Comme toutes les forces, son més­usage peut deve­nir redou­table, condam­nable, pro­duire une emprise et nier ses méfaits.
Sa dérive, la mytho­ma­nie, est un théâtre per­ma­nent de tous les évé­ne­ments de la vie, un pou­voir du jeu de dupe social et nar­cis­sique.

Les bulles de savon, Thomas Couture - 1859
Les bulles de savon, Tho­mas Cou­ture – 1859

Le men­songe, pour résu­mer, est intel­li­gent mais il n’a pas bonne presse sur­tout chez l’enfant qui déso­béit, suit ses dési­rs ou ses impul­sions, manœuvre, dis­si­mule ou fait retom­ber la faute sur un rival. Certes, mais cela prouve une iden­ti­té suf­fi­sam­ment assu­rée et un mou­ve­ment inté­rieur, intime, même si ça ne va pas tou­jours dans le sens sou­hai­té par les parents. Cette forme d’internalité du conflit et son issue stra­té­gique inquiète par ce qu’elle signe un espace pri­vé qui est le propre des enfants qui cherchent à mon­trer leur indé­pen­dance. Les sen­ti­ments pas tou­jours sym­pa­thiques qui y sont révé­lés de la vie pul­sion­nelle de leur pro­gé­ni­ture inquiètent et étonnent les adultes. N’oublions pas que les enfants de leur côté doivent faire face à leur culpa­bi­li­té, à leur sen­ti­ment d’impuissance et à la menace de perte d’amour que leurs sen­ti­ments néga­tifs pro­voquent.

● Entrées enregistrées
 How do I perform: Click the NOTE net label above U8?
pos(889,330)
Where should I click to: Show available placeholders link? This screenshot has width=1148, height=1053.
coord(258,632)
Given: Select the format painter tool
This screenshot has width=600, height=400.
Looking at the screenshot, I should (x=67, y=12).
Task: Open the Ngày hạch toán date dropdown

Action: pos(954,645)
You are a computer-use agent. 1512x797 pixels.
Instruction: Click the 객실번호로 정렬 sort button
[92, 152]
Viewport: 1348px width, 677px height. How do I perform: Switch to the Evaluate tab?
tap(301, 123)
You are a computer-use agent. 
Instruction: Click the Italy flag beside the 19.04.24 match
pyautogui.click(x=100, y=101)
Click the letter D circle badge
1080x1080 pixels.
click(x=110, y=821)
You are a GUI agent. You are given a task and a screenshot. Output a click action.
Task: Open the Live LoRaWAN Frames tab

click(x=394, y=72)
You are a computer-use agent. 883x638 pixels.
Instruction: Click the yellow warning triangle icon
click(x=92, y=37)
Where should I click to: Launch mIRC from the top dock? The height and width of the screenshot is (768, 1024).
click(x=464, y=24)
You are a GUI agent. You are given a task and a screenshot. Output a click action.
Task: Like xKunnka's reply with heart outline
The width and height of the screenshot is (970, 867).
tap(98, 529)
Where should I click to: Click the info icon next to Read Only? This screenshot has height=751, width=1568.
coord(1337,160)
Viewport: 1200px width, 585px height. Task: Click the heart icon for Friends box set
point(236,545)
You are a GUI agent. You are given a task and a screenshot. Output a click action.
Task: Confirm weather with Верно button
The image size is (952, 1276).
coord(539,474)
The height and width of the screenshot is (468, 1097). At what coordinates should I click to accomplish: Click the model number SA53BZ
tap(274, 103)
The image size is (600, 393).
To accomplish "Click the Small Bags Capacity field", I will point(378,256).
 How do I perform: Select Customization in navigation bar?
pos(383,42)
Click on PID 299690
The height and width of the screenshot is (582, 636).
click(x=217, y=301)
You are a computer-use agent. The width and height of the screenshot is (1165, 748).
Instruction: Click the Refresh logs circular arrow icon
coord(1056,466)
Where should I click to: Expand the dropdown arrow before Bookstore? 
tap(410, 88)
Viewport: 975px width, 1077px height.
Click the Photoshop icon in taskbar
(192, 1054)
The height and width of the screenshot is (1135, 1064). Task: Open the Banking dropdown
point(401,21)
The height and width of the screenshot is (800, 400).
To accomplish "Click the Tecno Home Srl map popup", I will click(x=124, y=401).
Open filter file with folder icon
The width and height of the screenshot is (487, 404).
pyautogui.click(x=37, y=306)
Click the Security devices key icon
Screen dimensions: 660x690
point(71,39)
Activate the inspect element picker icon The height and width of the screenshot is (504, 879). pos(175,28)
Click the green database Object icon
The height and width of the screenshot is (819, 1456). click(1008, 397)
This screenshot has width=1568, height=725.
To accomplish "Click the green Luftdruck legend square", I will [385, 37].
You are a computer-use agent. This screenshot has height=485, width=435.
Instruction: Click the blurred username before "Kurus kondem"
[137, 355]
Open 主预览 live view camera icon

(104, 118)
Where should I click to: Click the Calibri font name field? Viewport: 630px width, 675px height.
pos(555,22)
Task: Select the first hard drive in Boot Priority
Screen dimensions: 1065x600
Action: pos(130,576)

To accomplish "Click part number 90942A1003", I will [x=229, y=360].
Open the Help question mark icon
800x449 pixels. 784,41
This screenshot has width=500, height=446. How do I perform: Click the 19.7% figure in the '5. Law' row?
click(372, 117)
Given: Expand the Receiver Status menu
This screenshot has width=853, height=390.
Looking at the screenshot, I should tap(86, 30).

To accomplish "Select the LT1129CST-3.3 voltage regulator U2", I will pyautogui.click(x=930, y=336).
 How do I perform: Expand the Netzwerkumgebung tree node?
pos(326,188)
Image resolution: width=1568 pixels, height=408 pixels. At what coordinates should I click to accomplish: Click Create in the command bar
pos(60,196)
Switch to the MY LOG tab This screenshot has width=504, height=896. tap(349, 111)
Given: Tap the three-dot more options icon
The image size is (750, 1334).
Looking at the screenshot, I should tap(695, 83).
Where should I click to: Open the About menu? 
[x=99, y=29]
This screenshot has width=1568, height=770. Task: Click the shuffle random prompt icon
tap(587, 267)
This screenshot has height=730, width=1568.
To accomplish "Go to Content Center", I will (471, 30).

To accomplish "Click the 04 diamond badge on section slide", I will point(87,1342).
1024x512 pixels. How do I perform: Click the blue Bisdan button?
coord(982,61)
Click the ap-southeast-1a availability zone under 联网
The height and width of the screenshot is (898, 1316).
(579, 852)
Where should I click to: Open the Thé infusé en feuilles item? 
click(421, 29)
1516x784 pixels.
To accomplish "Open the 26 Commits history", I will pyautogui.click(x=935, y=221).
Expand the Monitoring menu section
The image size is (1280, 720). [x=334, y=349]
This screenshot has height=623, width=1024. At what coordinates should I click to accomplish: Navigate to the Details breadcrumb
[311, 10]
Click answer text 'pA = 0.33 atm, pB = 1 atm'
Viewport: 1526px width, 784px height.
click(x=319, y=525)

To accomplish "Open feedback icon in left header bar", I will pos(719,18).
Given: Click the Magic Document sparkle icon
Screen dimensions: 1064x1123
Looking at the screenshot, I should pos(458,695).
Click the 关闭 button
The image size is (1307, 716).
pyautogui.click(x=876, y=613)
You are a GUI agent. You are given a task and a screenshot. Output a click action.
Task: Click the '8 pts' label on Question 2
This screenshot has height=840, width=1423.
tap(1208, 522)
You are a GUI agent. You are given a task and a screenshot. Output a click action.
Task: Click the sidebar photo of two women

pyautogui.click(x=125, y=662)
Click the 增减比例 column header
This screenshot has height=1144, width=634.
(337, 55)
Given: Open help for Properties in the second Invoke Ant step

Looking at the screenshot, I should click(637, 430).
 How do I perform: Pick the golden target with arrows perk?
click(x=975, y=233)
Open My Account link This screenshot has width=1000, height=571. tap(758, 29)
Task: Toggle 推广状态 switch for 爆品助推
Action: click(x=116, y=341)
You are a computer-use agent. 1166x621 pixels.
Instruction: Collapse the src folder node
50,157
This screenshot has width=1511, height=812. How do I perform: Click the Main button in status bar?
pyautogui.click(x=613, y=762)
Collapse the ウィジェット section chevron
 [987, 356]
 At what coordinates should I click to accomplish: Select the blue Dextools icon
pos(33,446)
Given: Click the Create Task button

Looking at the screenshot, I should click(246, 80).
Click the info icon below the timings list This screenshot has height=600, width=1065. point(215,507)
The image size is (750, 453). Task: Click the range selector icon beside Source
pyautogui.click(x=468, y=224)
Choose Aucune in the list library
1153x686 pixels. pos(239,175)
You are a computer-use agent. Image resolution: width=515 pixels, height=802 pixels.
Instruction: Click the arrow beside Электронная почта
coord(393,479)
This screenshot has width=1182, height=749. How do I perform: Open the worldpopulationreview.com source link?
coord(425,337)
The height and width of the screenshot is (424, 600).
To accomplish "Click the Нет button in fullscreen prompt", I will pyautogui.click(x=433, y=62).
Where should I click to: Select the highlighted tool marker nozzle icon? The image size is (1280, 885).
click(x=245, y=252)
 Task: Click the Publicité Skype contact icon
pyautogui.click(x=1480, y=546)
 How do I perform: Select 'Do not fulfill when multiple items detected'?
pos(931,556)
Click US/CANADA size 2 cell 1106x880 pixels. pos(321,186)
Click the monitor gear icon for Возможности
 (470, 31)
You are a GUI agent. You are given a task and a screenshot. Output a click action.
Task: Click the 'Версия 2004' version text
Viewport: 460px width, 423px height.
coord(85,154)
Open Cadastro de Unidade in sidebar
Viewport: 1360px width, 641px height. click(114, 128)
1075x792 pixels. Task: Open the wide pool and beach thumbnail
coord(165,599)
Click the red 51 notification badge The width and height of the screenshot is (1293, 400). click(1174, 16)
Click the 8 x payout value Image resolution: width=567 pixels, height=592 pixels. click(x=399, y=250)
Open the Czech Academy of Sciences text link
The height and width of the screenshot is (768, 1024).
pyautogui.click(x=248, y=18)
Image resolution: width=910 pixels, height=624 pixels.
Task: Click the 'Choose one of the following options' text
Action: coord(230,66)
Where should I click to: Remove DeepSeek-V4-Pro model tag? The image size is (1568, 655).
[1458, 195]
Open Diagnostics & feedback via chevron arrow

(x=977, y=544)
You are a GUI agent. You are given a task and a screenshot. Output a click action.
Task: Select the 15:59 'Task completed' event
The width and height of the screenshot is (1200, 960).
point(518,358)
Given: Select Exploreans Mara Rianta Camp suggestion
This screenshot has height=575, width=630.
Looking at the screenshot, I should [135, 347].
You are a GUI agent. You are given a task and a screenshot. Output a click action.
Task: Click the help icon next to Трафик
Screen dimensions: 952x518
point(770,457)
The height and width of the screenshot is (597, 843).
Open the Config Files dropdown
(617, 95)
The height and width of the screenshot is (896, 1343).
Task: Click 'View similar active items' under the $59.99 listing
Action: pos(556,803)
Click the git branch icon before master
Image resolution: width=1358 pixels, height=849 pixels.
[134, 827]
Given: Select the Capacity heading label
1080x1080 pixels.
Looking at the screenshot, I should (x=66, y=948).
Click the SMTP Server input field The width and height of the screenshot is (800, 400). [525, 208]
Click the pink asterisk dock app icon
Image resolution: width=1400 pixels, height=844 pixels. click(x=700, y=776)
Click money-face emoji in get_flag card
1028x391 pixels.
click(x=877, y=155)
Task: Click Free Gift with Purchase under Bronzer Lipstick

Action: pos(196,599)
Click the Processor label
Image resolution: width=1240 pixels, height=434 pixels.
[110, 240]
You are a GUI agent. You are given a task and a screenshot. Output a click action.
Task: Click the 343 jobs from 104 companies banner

● CONSIGNES
• 1. Recopiez le passage du texte sur le mensonge qui commence par "Comme toutes les" et se poursuit jusqu'à "social et nar­cis­sique.".
• 2. Prolongez le texte sur le mensonge au-delà de sa dernière phrase.
Ces données constituent un matériau distinct du texte.

● RÉPONSES
• 1.
Comme toutes les forces, son més­usage peut deve­nir redou­table, condam­nable, pro­duire une emprise et nier ses méfaits.
Sa dérive, la mytho­ma­nie, est un théâtre per­ma­nent de tous les évé­ne­ments de la vie, un pou­voir du jeu de dupe social et nar­cis­sique.

• 2.
Plus sub­ti­le­ment l’enfant inté­rio­rise ces conven­tions qu’on lui pro­pose dans son inté­gra­tion sociale. Les enfants des villes conti­nuent à des­si­ner des mai­sons avec che­mi­née porte et fenêtres don­nant sur le jar­din. A l’école pri­maire quand on demande à un enfant une rédac­tion qui raconte ses vacances, c’est bref, idyl­lique et plu­tôt par­fait. Il n’est pas ques­tion de l’alcoolisme du grand-père et des dis­putes fami­liales qui condui­raient l’élève chez l’assistante sociale. Plus para­doxal : quand un enfant se réveille et demande à ses parents s’ils dorment, il est essen­tiel de répondre « oui » et ain­si don­ner à son enfant un mes­sage ras­su­rant de pré­sence tout en refu­sant d’être déran­gé. Ou encore ce qui appar­tient à l’enceinte de l’école reste dans l’espace pri­vé de l’école la plu­part du temps. N’oublions pas non plus les com­pli­ci­tés séduc­trices des adultes qui poussent au secret et au men­songe com­plice.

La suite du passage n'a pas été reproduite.